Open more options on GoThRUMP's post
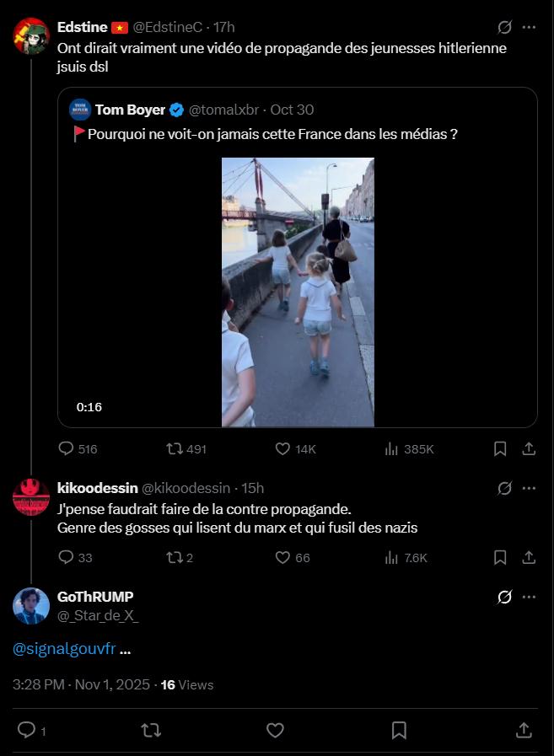Image resolution: width=554 pixels, height=756 pixels. [x=529, y=597]
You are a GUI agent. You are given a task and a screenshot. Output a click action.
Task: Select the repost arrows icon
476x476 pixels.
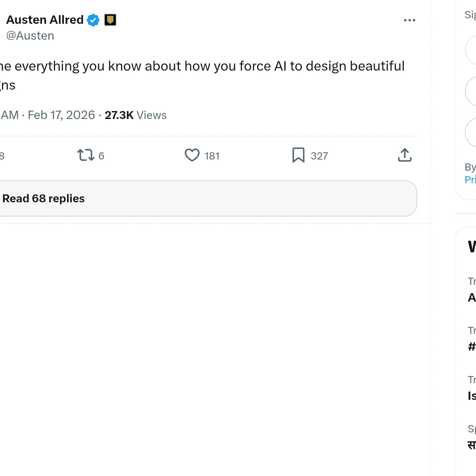click(85, 155)
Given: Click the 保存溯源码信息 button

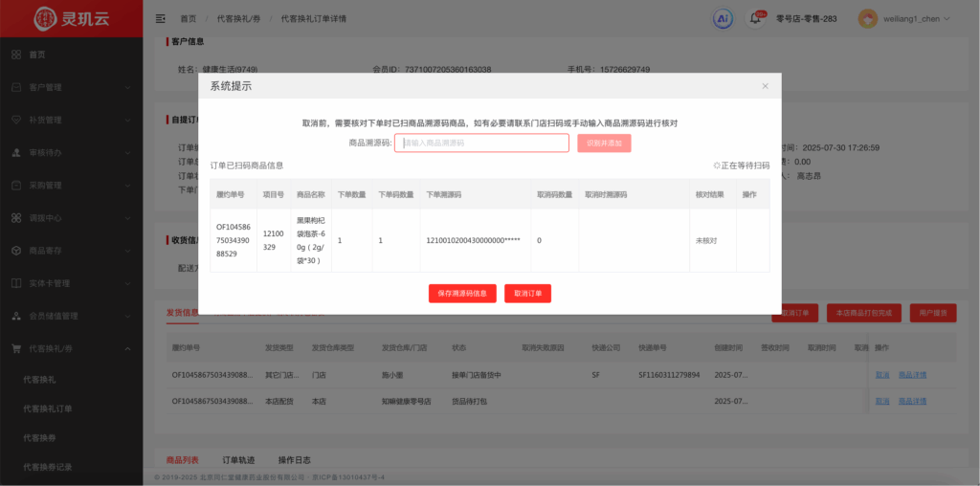Looking at the screenshot, I should (462, 294).
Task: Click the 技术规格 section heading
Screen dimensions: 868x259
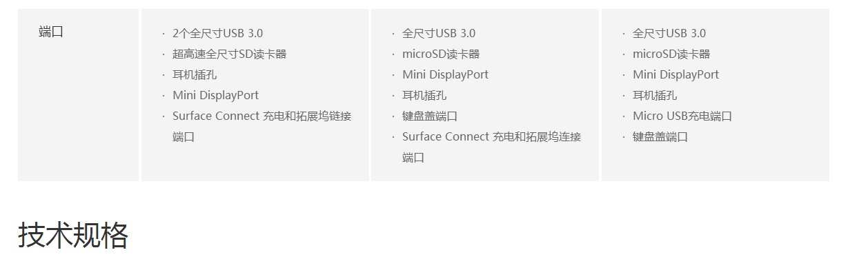Action: (73, 235)
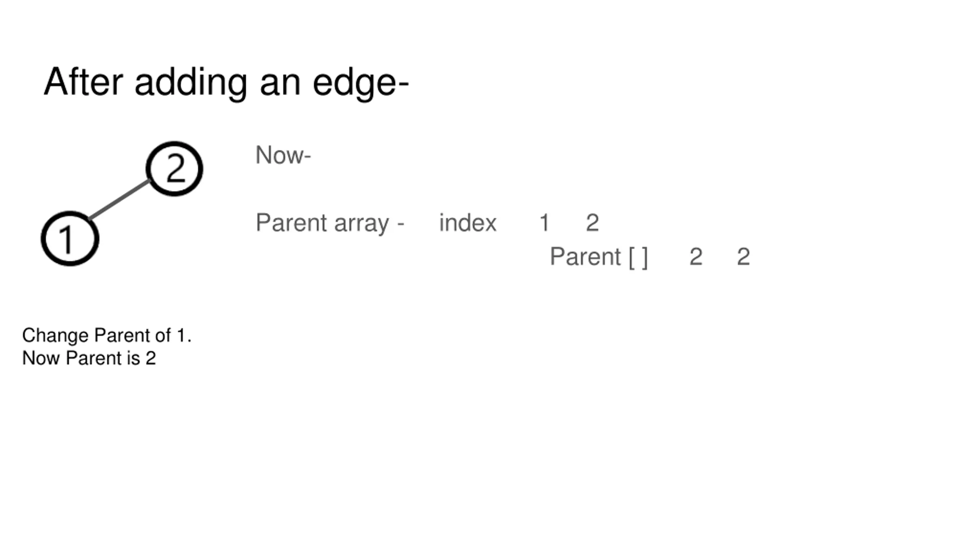Select the graph node labeled 1

pyautogui.click(x=70, y=239)
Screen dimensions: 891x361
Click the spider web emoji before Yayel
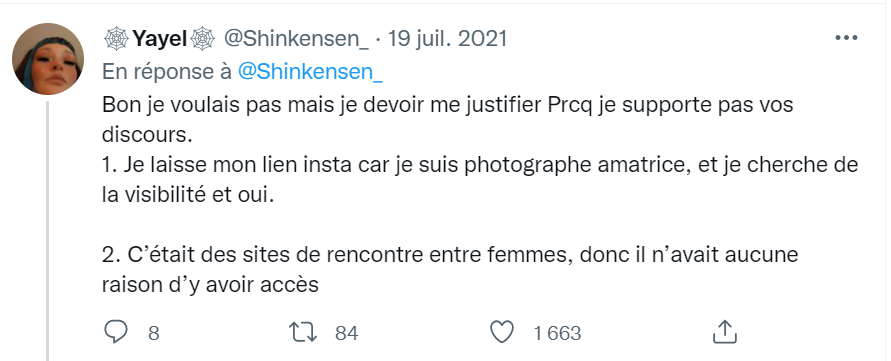116,39
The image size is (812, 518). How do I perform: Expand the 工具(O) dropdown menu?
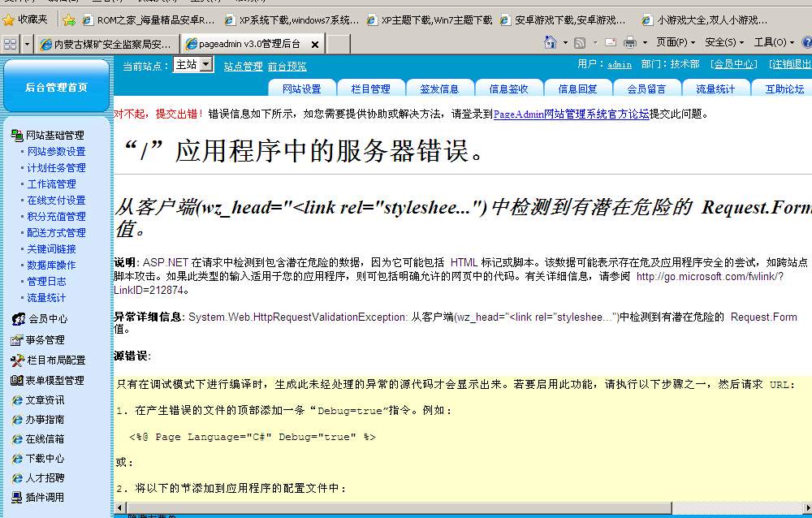774,42
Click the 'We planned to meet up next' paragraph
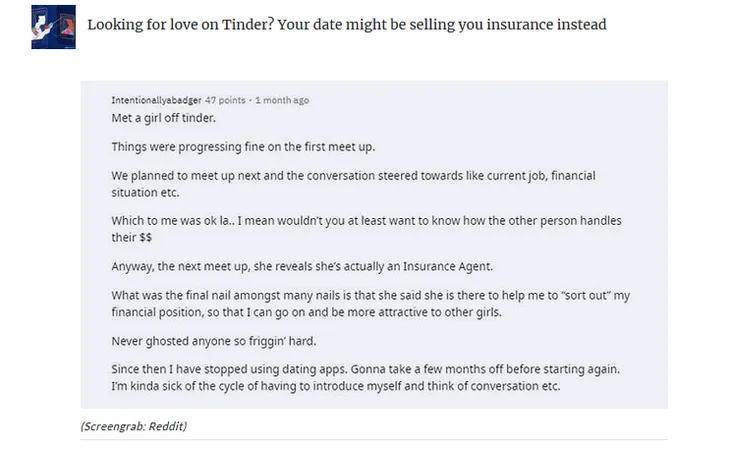The width and height of the screenshot is (730, 451). point(353,184)
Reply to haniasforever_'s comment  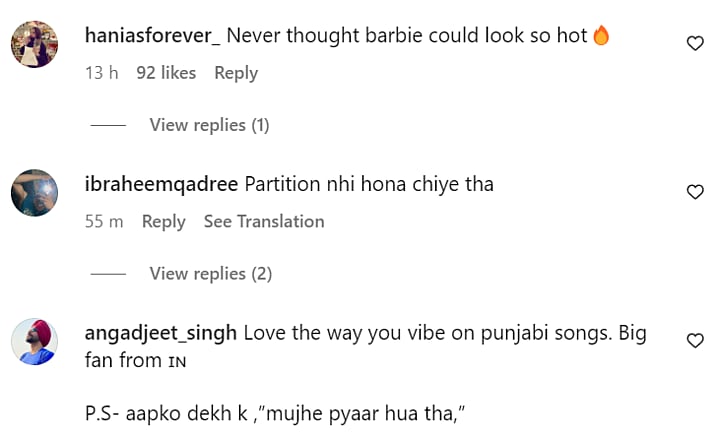236,73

***

**EXERCISE DESCRIPTION**:
Return, exactly as they stand, the lines from the opening line of the listing through the line with "Screen dimensions: 891x361", both ends counted, and no pictures.

**ANSWER SPACE**:
Open more options on GoThRUMP's post
Image resolution: width=554 pixels, height=756 pixels. [x=529, y=597]
You are a GUI agent. You are given a task and a screenshot. Output a click action.
Task: Select the repost arrows icon
476x476 pixels.
click(85, 155)
Given: Click the 保存溯源码信息 button

Looking at the screenshot, I should (462, 294).
Task: Click the 技术规格 section heading
Screen dimensions: 868x259
Action: (73, 235)
Select the graph node labeled 1

pyautogui.click(x=70, y=239)
Screen dimensions: 891x361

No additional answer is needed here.